Townland names across Northern Ireland may be restored - more than 10 years after the Assembly warned the historic local areas could be forgotten.
The 11 amalgamated 'super' councils may be given the option to revive townlands in their districts, 40 years after they were replaced with street addresses.
The Assembly will be urged to back new legislation, giving the local authorities powers to restore names like Ballyore, Crossnenagh, Carrickabolie and Derrynoose.
The move in a private member's bill comes after an Assembly debate in 2002 when parties united to demand greater promotion of ancient townlands.
Phil Flanagan, the MLA behind the bill, which is due to be debated in the Assembly next week, said: "I do not think that you can understate the perilous situation of the townlands.
"There is not a consistency of approach to the promotion and usage of townlands and very many people do not know what townland they live in. For me, that is a serious problem."

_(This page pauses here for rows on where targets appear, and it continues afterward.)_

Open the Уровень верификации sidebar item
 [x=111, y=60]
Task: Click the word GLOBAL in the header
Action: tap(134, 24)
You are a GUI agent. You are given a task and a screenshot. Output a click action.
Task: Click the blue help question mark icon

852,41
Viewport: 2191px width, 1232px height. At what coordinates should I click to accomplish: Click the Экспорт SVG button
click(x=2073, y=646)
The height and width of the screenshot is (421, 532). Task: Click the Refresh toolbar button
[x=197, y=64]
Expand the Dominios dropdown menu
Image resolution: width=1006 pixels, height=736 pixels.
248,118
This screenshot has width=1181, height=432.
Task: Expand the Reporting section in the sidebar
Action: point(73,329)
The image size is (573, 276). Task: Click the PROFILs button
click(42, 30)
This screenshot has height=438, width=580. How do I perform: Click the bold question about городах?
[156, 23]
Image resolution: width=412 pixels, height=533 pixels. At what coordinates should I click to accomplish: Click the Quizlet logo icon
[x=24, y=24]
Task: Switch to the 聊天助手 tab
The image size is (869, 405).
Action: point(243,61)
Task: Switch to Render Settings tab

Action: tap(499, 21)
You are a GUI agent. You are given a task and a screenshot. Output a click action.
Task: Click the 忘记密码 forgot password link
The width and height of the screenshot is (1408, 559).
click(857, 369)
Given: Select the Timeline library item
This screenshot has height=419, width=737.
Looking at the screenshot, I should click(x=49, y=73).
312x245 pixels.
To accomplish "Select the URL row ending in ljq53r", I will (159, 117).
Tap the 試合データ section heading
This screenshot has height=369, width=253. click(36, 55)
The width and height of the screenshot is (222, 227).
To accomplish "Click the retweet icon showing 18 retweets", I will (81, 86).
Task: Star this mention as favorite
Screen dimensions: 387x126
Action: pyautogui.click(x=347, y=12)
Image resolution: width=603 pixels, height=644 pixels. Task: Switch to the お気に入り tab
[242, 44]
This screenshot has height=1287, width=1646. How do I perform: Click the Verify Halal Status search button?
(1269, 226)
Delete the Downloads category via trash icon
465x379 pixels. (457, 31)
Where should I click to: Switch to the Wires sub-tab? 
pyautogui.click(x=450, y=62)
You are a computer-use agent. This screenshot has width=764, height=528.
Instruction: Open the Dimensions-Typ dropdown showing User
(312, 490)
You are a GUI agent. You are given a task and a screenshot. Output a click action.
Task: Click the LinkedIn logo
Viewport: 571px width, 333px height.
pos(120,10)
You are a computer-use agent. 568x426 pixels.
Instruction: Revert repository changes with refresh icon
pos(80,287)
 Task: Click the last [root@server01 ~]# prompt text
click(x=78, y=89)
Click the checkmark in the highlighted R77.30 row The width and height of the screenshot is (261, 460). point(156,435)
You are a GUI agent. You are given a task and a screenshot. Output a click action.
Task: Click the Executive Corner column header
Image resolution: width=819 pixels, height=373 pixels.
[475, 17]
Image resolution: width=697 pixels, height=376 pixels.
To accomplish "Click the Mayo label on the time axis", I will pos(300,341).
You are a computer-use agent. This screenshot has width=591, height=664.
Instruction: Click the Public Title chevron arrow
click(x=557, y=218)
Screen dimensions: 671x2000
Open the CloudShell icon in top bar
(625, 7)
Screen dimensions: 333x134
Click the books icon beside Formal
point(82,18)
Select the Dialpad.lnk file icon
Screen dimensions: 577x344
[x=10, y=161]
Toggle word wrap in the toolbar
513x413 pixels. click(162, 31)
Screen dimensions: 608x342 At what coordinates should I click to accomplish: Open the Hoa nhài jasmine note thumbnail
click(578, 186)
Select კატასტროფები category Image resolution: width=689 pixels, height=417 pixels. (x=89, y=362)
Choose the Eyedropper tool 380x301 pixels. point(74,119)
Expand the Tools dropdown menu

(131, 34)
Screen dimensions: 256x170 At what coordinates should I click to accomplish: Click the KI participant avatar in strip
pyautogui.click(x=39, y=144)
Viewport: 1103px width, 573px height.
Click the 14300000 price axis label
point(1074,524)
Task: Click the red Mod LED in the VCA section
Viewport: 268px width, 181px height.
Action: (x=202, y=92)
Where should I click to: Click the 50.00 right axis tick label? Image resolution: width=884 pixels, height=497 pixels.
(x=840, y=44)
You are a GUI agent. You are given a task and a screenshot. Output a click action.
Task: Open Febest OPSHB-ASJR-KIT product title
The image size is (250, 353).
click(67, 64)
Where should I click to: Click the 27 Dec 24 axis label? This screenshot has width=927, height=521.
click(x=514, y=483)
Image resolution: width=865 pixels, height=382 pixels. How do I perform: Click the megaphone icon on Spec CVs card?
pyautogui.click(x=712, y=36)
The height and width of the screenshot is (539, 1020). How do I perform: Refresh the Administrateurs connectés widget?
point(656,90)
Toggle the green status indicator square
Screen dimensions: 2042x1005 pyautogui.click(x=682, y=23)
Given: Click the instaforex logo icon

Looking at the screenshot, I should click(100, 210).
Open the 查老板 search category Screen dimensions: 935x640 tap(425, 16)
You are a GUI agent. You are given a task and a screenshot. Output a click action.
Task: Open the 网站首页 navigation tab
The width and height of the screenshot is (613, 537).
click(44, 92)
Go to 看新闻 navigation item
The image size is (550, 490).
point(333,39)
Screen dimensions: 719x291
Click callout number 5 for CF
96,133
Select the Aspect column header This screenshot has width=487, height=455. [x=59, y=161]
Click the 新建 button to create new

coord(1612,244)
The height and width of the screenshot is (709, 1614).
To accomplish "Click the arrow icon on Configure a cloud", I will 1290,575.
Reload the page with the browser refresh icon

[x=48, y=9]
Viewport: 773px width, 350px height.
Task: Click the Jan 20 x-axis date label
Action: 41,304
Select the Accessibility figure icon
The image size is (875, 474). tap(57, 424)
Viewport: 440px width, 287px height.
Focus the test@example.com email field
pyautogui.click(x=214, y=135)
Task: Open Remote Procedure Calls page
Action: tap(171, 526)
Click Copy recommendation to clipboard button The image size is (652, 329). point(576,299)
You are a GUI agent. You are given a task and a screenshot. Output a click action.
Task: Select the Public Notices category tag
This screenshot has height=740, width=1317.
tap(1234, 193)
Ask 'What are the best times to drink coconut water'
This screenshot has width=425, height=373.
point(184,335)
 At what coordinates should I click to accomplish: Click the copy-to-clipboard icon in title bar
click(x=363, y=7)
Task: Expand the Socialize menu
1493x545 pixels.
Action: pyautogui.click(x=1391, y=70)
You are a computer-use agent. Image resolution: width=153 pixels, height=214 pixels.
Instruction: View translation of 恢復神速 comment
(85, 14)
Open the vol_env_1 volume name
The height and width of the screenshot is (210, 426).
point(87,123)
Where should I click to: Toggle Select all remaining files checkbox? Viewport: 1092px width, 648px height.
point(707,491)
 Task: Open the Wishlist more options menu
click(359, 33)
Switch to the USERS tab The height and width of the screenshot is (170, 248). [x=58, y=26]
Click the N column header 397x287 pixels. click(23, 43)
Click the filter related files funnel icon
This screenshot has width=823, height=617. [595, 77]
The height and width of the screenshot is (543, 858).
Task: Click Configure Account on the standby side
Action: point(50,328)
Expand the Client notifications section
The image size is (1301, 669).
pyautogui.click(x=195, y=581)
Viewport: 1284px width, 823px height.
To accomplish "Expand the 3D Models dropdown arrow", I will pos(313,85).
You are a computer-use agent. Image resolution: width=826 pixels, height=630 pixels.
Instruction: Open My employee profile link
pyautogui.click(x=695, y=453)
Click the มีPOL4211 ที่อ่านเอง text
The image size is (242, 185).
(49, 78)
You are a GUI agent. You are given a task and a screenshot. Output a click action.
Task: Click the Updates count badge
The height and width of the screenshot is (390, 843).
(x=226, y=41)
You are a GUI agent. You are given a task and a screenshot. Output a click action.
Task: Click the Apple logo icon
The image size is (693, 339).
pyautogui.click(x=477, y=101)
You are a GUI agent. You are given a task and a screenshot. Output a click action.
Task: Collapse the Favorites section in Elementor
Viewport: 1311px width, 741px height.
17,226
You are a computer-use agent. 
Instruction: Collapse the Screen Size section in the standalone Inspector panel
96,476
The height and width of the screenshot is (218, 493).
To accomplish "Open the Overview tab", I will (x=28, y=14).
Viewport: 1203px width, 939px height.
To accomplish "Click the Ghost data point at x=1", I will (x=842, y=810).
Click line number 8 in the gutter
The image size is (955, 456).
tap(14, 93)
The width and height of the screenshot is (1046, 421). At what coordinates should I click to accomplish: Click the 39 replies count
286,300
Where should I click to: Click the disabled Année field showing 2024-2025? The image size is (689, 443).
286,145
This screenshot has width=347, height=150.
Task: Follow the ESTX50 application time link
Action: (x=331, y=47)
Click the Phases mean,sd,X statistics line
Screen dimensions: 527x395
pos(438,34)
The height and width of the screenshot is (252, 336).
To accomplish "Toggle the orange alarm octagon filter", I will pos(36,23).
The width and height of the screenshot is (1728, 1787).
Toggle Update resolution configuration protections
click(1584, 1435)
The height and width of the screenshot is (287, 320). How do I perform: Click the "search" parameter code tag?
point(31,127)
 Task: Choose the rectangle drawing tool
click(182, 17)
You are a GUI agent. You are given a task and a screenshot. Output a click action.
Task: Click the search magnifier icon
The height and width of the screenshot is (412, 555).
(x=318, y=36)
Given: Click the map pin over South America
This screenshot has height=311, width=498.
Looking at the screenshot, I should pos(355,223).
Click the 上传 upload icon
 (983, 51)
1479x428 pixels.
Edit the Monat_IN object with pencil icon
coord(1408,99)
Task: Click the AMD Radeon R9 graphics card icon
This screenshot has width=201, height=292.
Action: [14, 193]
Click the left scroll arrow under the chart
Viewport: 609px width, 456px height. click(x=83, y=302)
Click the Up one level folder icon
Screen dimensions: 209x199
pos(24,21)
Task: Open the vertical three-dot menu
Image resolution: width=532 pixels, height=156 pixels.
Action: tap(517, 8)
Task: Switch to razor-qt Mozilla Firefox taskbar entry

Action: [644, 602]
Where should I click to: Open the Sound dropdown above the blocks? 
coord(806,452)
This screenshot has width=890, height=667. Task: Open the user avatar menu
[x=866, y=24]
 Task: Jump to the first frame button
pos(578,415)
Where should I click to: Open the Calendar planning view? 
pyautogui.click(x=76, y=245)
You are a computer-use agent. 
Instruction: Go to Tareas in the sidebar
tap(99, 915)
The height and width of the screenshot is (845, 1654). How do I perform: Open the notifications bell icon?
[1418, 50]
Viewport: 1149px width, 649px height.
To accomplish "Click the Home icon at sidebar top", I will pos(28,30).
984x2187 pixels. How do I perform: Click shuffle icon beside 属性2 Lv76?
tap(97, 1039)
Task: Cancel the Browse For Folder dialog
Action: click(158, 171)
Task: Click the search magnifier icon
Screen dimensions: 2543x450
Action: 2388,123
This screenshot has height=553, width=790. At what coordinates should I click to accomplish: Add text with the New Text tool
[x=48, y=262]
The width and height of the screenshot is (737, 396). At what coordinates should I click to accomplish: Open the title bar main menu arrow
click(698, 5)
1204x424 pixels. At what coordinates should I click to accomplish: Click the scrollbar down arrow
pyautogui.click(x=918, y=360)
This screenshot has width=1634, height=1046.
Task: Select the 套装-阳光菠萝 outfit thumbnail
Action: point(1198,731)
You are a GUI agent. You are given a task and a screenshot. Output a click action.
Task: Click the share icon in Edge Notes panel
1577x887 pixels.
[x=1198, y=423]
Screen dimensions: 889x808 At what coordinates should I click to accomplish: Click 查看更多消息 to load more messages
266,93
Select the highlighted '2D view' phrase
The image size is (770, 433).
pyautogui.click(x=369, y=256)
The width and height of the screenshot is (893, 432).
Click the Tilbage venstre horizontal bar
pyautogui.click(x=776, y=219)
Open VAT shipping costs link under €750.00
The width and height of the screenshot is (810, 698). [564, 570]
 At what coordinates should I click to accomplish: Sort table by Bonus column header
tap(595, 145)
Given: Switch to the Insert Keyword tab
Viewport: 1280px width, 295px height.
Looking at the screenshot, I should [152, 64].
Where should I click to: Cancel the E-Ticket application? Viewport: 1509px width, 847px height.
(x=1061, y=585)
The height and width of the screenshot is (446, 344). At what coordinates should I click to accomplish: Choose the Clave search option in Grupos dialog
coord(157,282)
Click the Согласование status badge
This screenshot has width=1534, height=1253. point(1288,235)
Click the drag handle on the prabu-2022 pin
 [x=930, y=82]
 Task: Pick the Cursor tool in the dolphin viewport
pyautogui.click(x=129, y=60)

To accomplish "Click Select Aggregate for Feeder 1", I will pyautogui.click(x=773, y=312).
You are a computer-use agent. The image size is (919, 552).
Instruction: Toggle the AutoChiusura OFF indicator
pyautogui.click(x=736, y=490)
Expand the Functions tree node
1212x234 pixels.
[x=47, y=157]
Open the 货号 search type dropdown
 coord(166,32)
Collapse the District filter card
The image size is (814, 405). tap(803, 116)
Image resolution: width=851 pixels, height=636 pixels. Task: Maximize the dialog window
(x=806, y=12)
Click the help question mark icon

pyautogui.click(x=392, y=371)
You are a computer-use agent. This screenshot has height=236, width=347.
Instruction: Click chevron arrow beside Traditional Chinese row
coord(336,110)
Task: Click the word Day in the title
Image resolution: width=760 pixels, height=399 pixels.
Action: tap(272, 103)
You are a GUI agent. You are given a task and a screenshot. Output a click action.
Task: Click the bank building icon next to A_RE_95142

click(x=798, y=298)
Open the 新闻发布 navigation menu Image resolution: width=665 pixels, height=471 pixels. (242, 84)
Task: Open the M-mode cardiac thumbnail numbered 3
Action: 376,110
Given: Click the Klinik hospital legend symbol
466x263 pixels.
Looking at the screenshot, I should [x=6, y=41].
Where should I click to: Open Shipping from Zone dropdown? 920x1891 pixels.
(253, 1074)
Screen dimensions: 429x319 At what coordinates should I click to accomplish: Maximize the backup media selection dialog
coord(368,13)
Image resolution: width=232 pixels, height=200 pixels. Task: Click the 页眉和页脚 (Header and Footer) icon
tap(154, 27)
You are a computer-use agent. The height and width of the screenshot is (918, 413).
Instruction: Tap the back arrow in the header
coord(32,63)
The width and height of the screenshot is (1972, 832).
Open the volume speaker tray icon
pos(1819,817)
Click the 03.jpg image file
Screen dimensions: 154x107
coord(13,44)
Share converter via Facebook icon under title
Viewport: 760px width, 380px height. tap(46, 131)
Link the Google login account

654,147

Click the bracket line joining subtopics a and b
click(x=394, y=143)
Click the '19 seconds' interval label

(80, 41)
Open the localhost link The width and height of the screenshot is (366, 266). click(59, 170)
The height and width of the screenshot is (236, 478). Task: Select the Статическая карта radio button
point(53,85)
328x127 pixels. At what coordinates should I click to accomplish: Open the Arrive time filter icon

Of the estimated total of 9,000 across Ireland, some 5,000 support the prefix 'Bally' and 45 of those have the name 'Ballybeag', which means 'little town', and Fermanagh alone has 2,000.
Mr Flanagan said he had always been under the impression that the townland system was unique to Ireland, although former DUP MLA Oliver Gibson told the Assembly a similar system exists in Sudan. "I have never been, but I will take his word for it. I do not know whether it originated in Sudan or here, but it is a good system," Mr Flanagan added.
"Many people across the North have lamented the fact that the usage of townlands has largely ceased since the policy change of the early 1970s. The change that I am proposing would allow councils, if they so wished, to put townlands back to use as the principal part of the address."
The Fermanagh and South Tyrone MLA has already carried out his own consultation exercise, which he said showed there is strong demand for the greater promotion and protection of townlands.
"Over 80 responses to the consultation were received, including responses from individuals, groups, political parties and local councils and the majority were supportive," he said.